** Begin **
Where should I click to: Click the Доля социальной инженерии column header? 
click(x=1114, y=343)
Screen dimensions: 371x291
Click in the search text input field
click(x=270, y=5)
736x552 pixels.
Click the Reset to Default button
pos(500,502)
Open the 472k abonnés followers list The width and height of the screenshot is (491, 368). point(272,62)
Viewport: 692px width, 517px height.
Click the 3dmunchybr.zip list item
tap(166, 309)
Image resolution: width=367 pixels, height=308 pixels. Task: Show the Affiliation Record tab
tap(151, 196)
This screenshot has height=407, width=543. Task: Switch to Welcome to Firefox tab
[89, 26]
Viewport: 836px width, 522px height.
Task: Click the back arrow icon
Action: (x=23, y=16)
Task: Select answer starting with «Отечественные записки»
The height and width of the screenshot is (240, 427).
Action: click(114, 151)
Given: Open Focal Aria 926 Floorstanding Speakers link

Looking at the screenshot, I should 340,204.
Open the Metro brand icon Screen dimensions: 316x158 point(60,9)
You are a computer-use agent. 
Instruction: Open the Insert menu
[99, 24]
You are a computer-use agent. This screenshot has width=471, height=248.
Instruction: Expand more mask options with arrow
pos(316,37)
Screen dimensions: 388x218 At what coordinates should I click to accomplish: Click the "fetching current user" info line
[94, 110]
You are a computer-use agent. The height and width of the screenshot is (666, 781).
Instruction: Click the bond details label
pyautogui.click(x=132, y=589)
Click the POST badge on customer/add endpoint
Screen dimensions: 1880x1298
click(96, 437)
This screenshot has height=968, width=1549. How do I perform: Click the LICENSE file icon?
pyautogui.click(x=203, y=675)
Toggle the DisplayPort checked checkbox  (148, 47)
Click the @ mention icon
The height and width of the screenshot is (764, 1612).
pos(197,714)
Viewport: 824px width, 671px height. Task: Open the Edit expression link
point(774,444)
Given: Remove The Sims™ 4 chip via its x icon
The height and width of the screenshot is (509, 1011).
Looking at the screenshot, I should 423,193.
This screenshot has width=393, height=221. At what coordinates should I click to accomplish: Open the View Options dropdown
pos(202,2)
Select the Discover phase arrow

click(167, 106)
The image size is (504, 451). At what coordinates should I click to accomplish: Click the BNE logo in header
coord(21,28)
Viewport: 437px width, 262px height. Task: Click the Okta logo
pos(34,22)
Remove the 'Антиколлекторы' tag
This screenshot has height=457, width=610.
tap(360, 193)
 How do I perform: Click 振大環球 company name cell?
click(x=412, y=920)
** End **
- **Aim of the task**
Convert every line of the listing above into a Markdown table with the columns "Row" and "Line", omitting blank lines.

- **Reply to the exercise**
| Row | Line |
|---|---|
| 1 | Where should I click to: Click the Доля социальной инженерии column header?  |
| 2 | click(x=1114, y=343) |
| 3 | Screen dimensions: 371x291 |
| 4 | Click in the search text input field |
| 5 | click(x=270, y=5) |
| 6 | 736x552 pixels. |
| 7 | Click the Reset to Default button |
| 8 | pos(500,502) |
| 9 | Open the 472k abonnés followers list The width and height of the screenshot is (491, 368). point(272,62) |
| 10 | Viewport: 692px width, 517px height. |
| 11 | Click the 3dmunchybr.zip list item |
| 12 | tap(166, 309) |
| 13 | Image resolution: width=367 pixels, height=308 pixels. Task: Show the Affiliation Record tab |
| 14 | tap(151, 196) |
| 15 | This screenshot has height=407, width=543. Task: Switch to Welcome to Firefox tab |
| 16 | [89, 26] |
| 17 | Viewport: 836px width, 522px height. |
| 18 | Task: Click the back arrow icon |
| 19 | Action: (x=23, y=16) |
| 20 | Task: Select answer starting with «Отечественные записки» |
| 21 | The height and width of the screenshot is (240, 427). |
| 22 | Action: click(114, 151) |
| 23 | Given: Open Focal Aria 926 Floorstanding Speakers link |
| 24 | Looking at the screenshot, I should 340,204. |
| 25 | Open the Metro brand icon Screen dimensions: 316x158 point(60,9) |
| 26 | You are a computer-use agent.  |
| 27 | Instruction: Open the Insert menu |
| 28 | [99, 24] |
| 29 | You are a computer-use agent. This screenshot has width=471, height=248. |
| 30 | Instruction: Expand more mask options with arrow |
| 31 | pos(316,37) |
| 32 | Screen dimensions: 388x218 At what coordinates should I click to accomplish: Click the "fetching current user" info line |
| 33 | [94, 110] |
| 34 | You are a computer-use agent. The height and width of the screenshot is (666, 781). |
| 35 | Instruction: Click the bond details label |
| 36 | pyautogui.click(x=132, y=589) |
| 37 | Click the POST badge on customer/add endpoint |
| 38 | Screen dimensions: 1880x1298 |
| 39 | click(96, 437) |
| 40 | This screenshot has height=968, width=1549. How do I perform: Click the LICENSE file icon? |
| 41 | pyautogui.click(x=203, y=675) |
| 42 | Toggle the DisplayPort checked checkbox  (148, 47) |
| 43 | Click the @ mention icon |
| 44 | The height and width of the screenshot is (764, 1612). |
| 45 | pos(197,714) |
| 46 | Viewport: 824px width, 671px height. Task: Open the Edit expression link |
| 47 | point(774,444) |
| 48 | Given: Remove The Sims™ 4 chip via its x icon |
| 49 | The height and width of the screenshot is (509, 1011). |
| 50 | Looking at the screenshot, I should 423,193. |
| 51 | This screenshot has width=393, height=221. At what coordinates should I click to accomplish: Open the View Options dropdown |
| 52 | pos(202,2) |
| 53 | Select the Discover phase arrow |
| 54 | click(167, 106) |
| 55 | The image size is (504, 451). At what coordinates should I click to accomplish: Click the BNE logo in header |
| 56 | coord(21,28) |
| 57 | Viewport: 437px width, 262px height. Task: Click the Okta logo |
| 58 | pos(34,22) |
| 59 | Remove the 'Антиколлекторы' tag |
| 60 | This screenshot has height=457, width=610. |
| 61 | tap(360, 193) |
| 62 |  How do I perform: Click 振大環球 company name cell? |
| 63 | click(x=412, y=920) |